* **Exercise goal**: Retype the entries below word for word, starting with the line that contains "Identify the location of x-tick-label: 4." and going on through the line that contains "(470, 432).". Leave the pictures out of your answer.
********************
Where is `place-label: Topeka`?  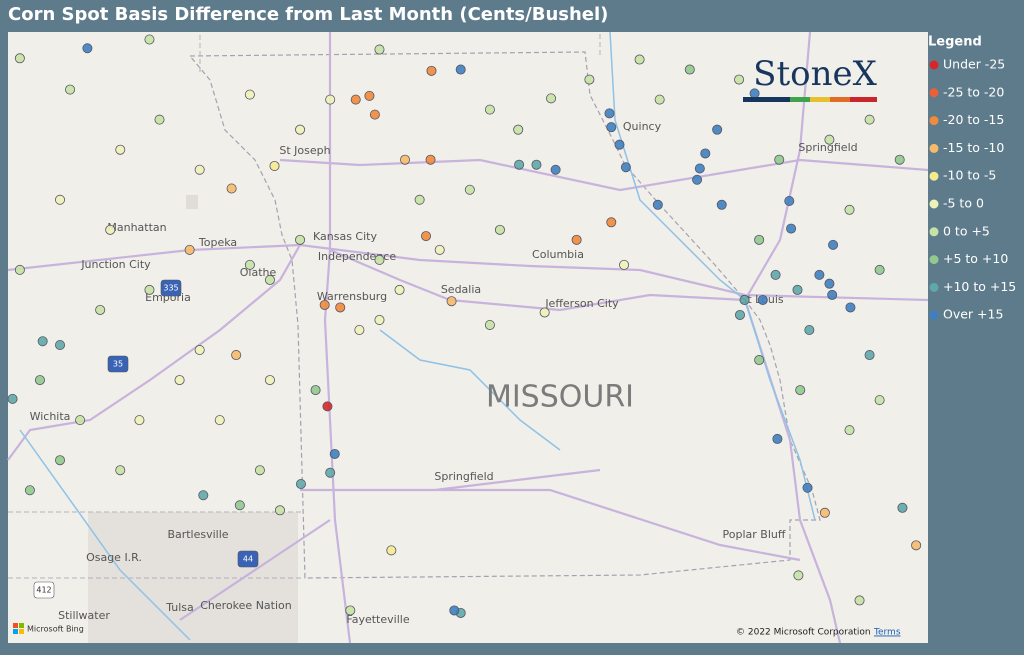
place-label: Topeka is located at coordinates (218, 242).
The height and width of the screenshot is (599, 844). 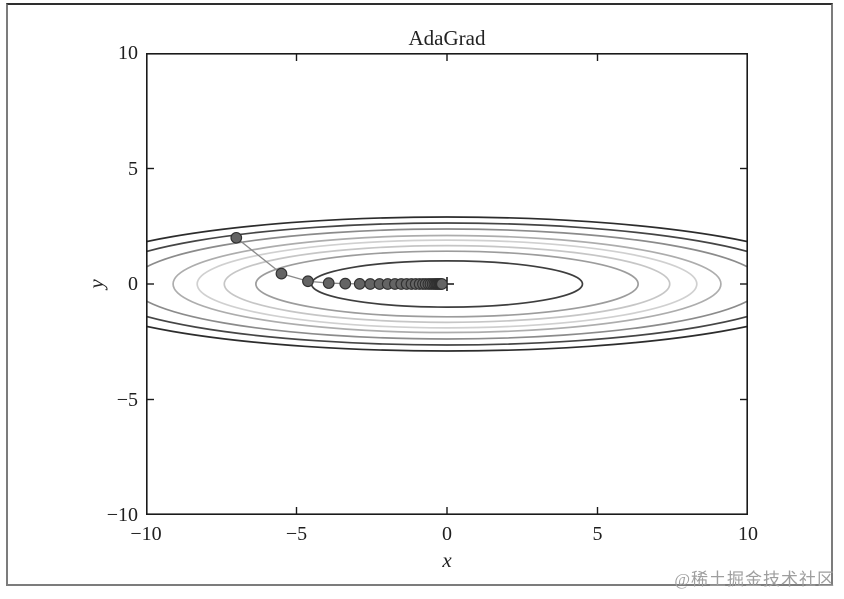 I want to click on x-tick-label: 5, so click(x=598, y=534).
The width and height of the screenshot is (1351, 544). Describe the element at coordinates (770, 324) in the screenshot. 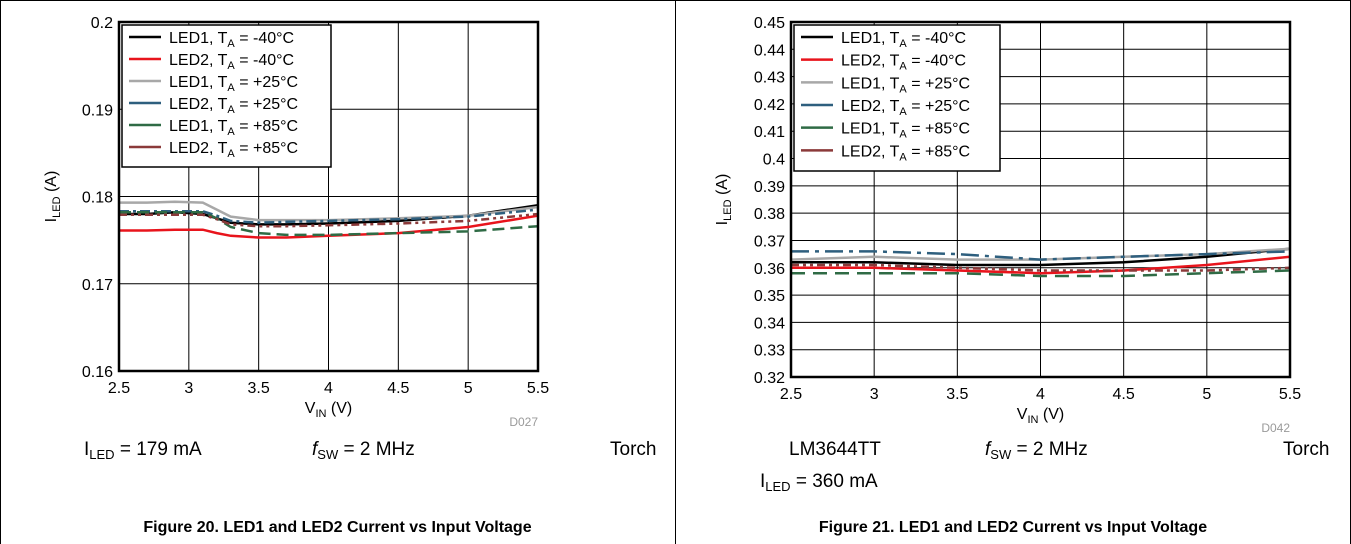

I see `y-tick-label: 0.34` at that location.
********************
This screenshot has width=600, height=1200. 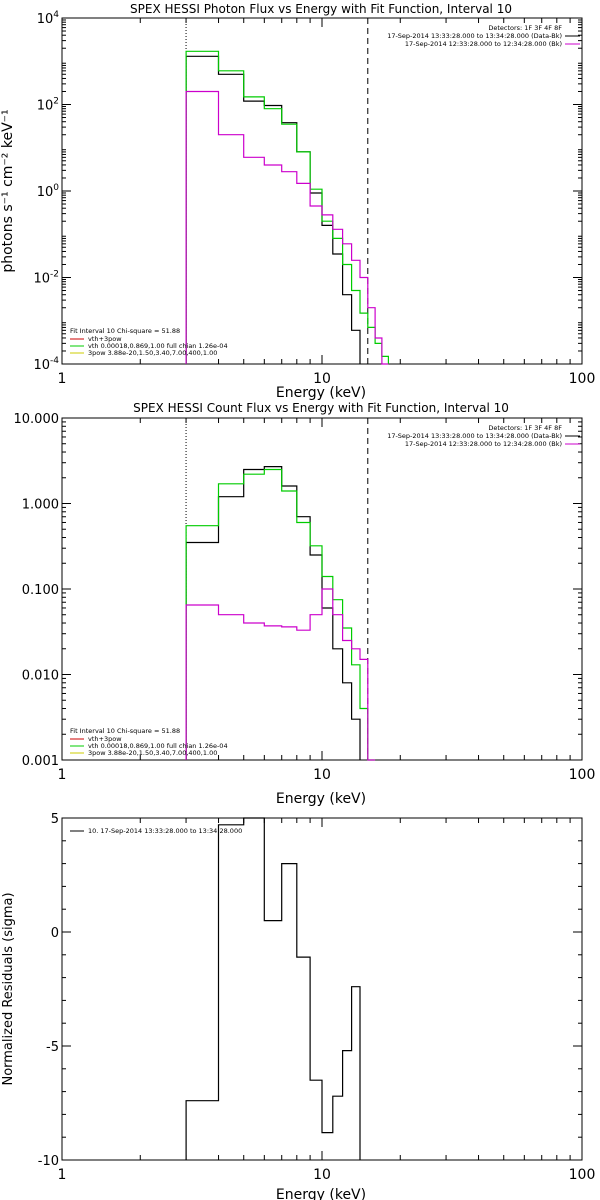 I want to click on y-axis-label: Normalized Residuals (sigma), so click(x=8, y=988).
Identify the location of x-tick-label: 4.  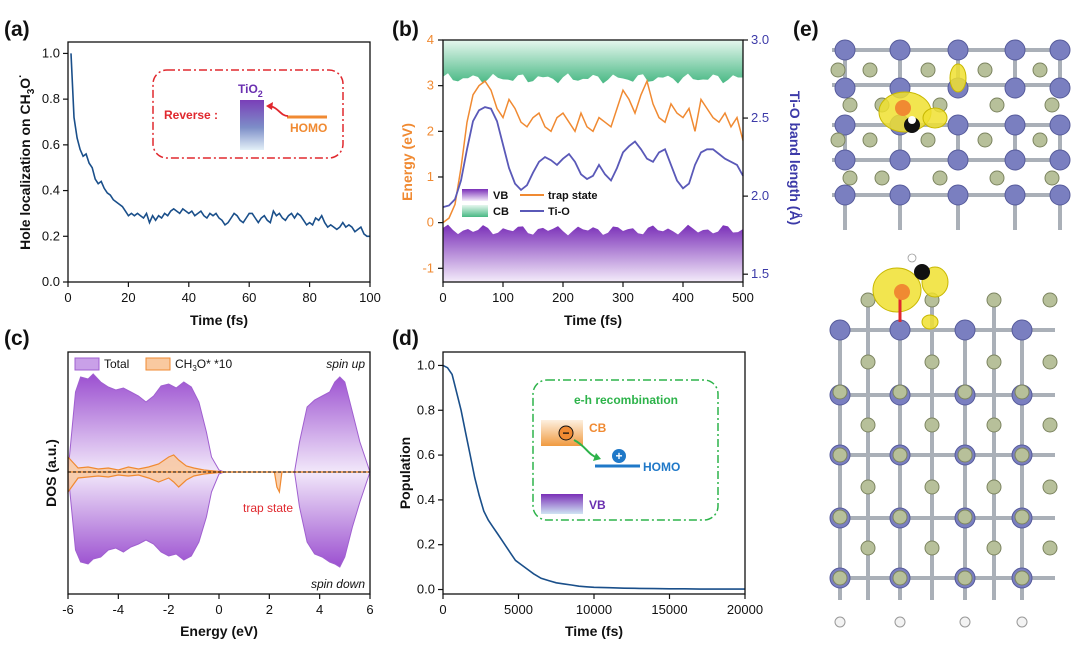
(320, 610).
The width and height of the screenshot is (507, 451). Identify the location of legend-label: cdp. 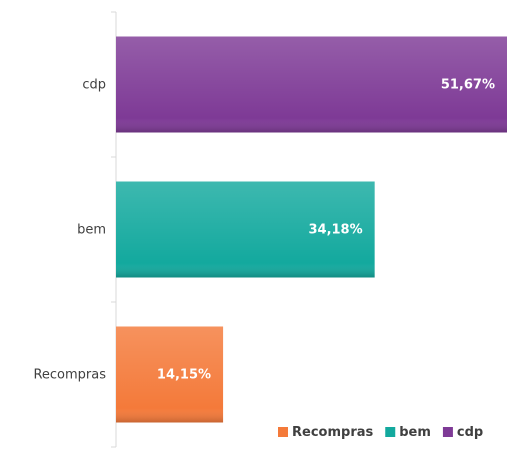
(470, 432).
********************
* **Reply to the task**:
Identify the location of x-tick-label: 4.  
(320, 610).
The width and height of the screenshot is (507, 451). Identify the location of legend-label: cdp. 
(470, 432).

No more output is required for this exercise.